Could folks with access to different OS's try the following:

Compare output of "apxs -q CPPFLAGS" with the value of _FILE_OFFSET_BITS in pyconfig.h.

For example, on my Fedora Core 4 i386 system (stock httpd and python):

$ /usr/sbin/apxs -q CPPFLAGS
-DSSL_EXPERIMENTAL_ENGINE

[note - no mention of _FILE_OFFSET_BITS above]


$ grep _FILE_OFFSET_BITS /usr/include/python2.4/pyconfig.h
#define _FILE_OFFSET_BITS 64


In case you're wondering, this is in relation to https://issues.apache.org/jira/browse/MODPYTHON-138 and to some degree https://issues.apache.org/jira/browse/MODPYTHON-20 and probably a few other "unexplained" issues.

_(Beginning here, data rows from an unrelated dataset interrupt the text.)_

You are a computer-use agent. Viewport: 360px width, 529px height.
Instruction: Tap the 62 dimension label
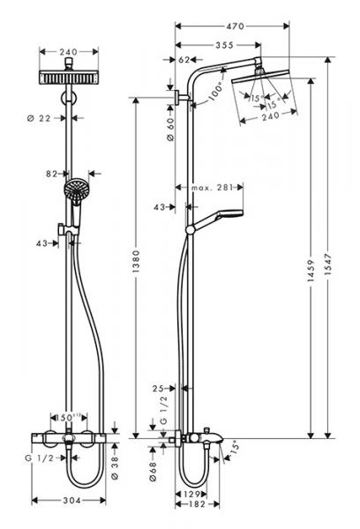[184, 60]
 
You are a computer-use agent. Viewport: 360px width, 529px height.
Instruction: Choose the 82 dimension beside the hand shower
[50, 175]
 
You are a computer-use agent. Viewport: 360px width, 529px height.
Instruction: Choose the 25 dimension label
[157, 389]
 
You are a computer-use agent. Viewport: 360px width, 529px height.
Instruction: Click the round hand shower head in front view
[74, 188]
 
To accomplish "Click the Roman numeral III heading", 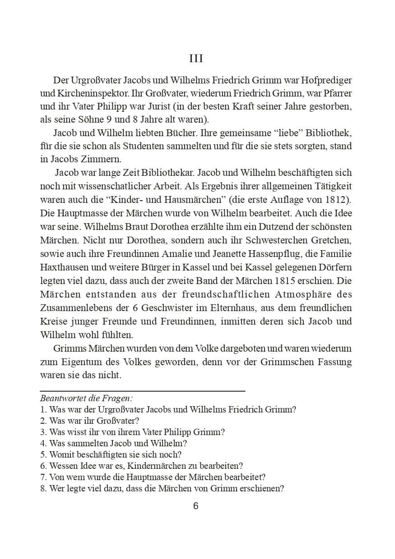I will pos(196,59).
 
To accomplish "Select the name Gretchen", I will pos(329,238).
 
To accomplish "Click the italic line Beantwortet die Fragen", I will pos(86,399).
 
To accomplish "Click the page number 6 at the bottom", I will pos(195,506).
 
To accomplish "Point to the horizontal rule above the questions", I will pos(143,390).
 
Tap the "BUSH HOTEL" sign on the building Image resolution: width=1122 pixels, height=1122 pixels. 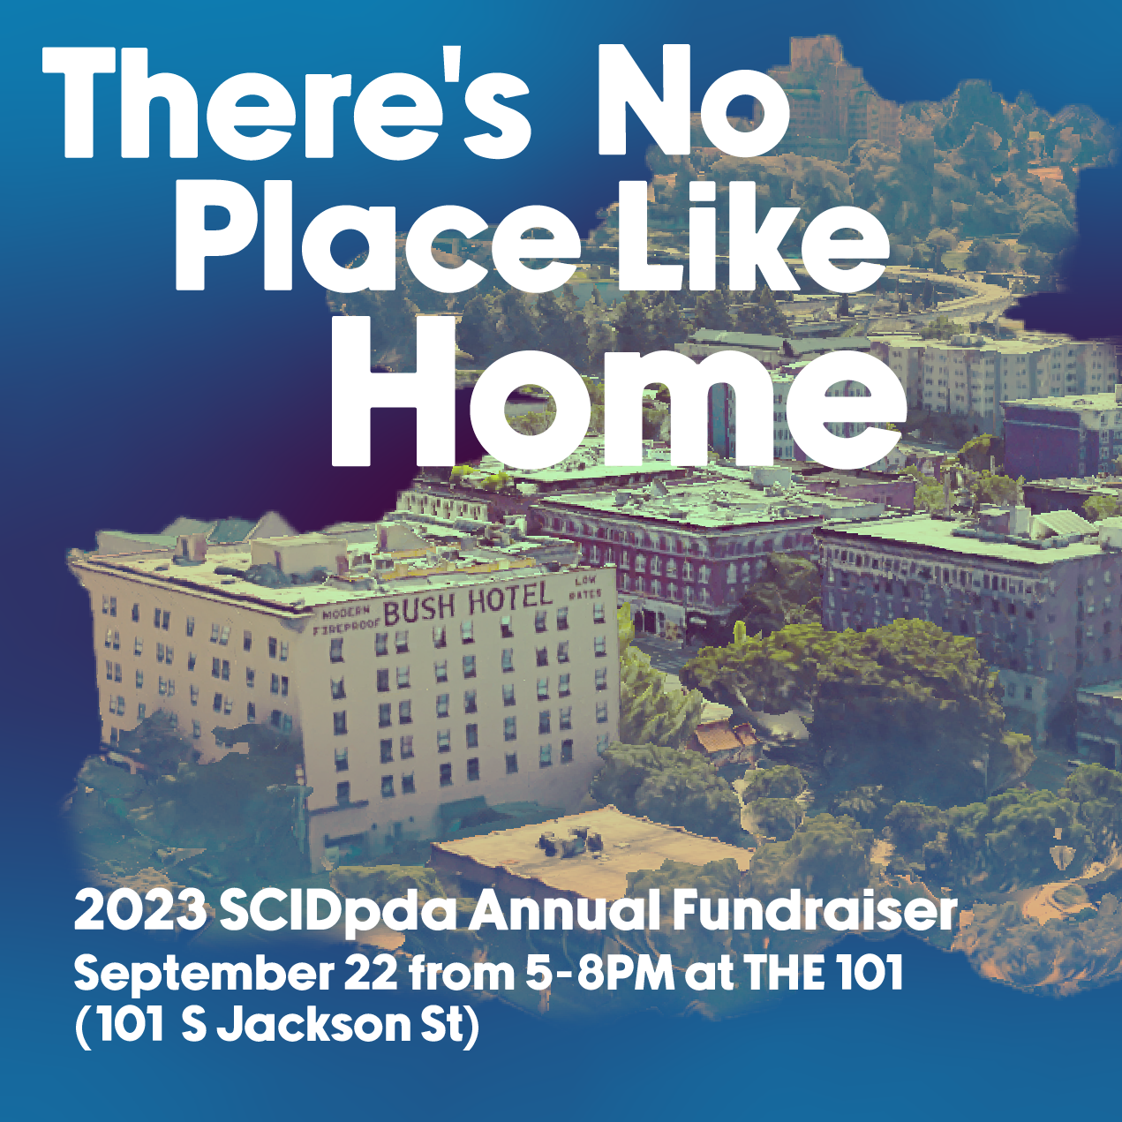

What the output on Fedora Core 4 means is that essentially Python and APR/httpd are compiled in an incomatible way - in APR the size of an inode (ino_t) is 32 bits and in Python it is 64 bits (this is what _FILE_OFFSET_BITS 64 does).

This issue goes unnoticed when Python.h is included after http.h, but becomes very obvious if you put Python.h before http.h - httpd will segfault on the first request because the request_rec (which includes finfo, which includes ino_t inode) becomes incompatible between httpd and mod_python and anything past finfo in request_rec structure is junk (off by 4 bytes).

I wanted to see how widespread this problem is. I think the right solution is for configure to catch this (exactly how to best detect this I'm not yet sure) and stop cold.